■ Task item: Beginning with the line below that contains "explosion (134, 1936)" and ending with the line that contains "[dialog] (83, 1159)", retype every line exactly. Pictures are not copied.

■ Exercise input:

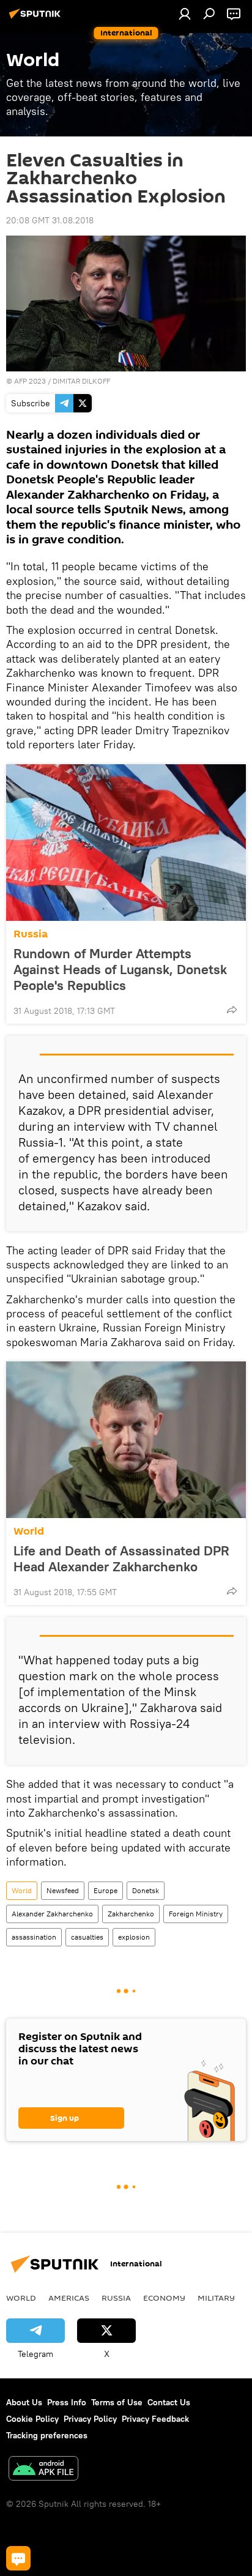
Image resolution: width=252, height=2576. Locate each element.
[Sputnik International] (36, 18)
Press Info (66, 2402)
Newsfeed (62, 1890)
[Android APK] (43, 2470)
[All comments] (18, 2558)
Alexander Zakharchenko (52, 1913)
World (28, 1531)
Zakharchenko (131, 1913)
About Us (24, 2402)
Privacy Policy (90, 2418)
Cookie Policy (32, 2418)
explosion (134, 1936)
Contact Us (168, 2402)
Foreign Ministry (196, 1913)
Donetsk (145, 1890)
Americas (68, 2297)
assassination (34, 1936)
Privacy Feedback (155, 2418)
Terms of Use (117, 2402)
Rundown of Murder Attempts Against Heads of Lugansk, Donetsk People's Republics (120, 969)
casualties (87, 1936)
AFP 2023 (30, 380)
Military (216, 2297)
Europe (105, 1890)
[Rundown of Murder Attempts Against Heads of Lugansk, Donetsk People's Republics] (126, 842)
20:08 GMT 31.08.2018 (50, 220)
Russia (30, 934)
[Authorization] (184, 13)
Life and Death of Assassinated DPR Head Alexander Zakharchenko (121, 1558)
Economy (164, 2297)
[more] (232, 1009)
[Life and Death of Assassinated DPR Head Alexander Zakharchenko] (126, 1439)
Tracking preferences (46, 2435)
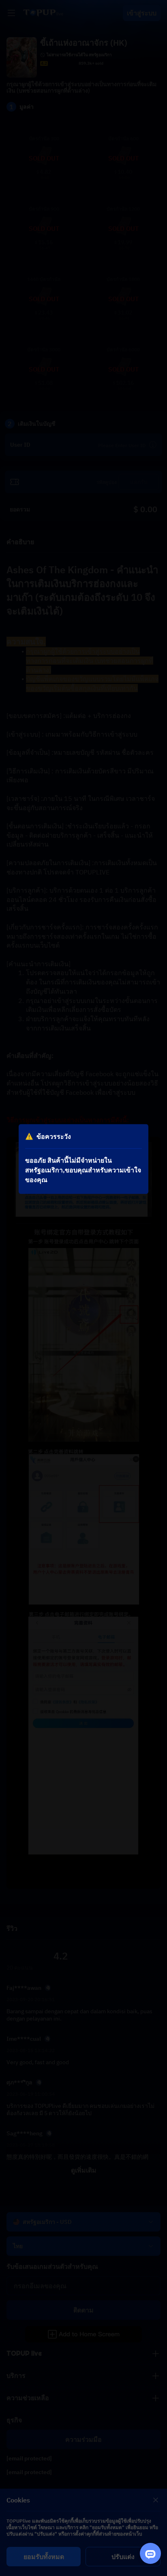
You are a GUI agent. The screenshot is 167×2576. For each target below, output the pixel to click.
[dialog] (83, 1159)
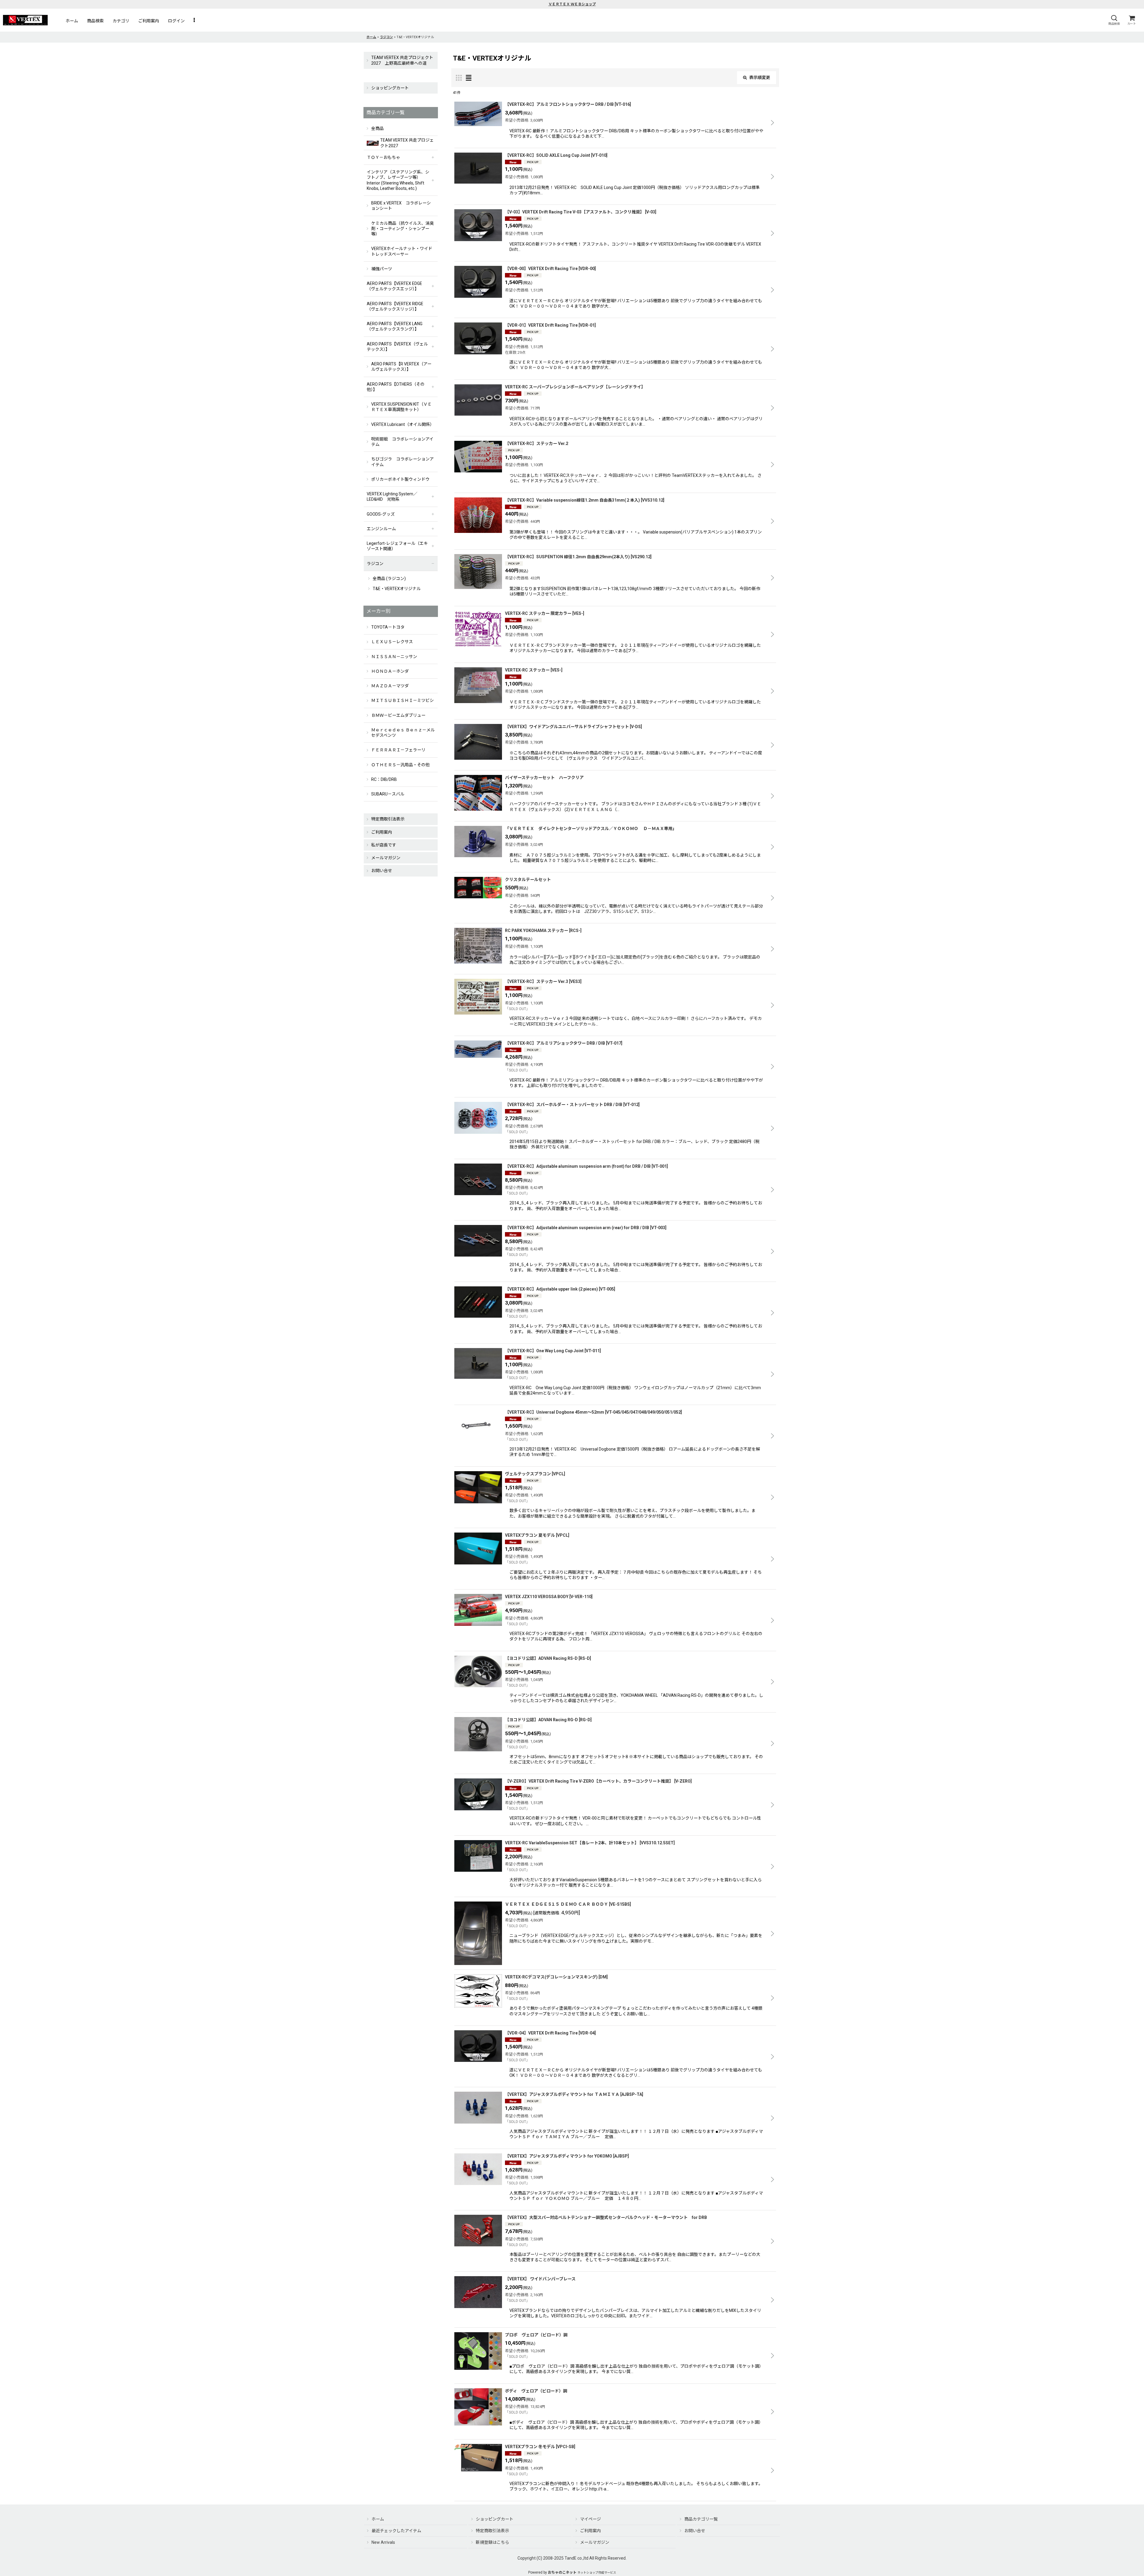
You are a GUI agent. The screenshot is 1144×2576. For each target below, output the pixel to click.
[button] (1114, 20)
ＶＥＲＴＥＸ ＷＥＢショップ (572, 4)
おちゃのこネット (562, 2572)
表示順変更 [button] (759, 77)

■ Result for this exercise:
explosion (134, 1936)
Contact Us (168, 2402)
Foreign Ministry (196, 1913)
Donetsk (145, 1890)
Americas (68, 2297)
assassination (34, 1936)
Privacy Feedback (155, 2418)
Terms of Use (117, 2402)
Rundown of Murder Attempts Against Heads of Lugansk, Donetsk People's Republics (120, 969)
casualties (87, 1936)
AFP 2023 (30, 380)
Military (216, 2297)
Europe (105, 1890)
[Rundown of Murder Attempts Against Heads of Lugansk, Donetsk People's Republics] (126, 842)
20:08 GMT 31.08.2018 (50, 220)
Russia (30, 934)
[Authorization] (184, 13)
Life and Death of Assassinated DPR Head Alexander Zakharchenko (121, 1558)
Economy (164, 2297)
[more] (232, 1009)
[Life and Death of Assassinated DPR Head Alexander Zakharchenko] (126, 1439)
Tracking preferences (46, 2435)
You are a GUI agent. The screenshot is 167×2576. For each target below, output the pixel to click.
[dialog] (83, 1159)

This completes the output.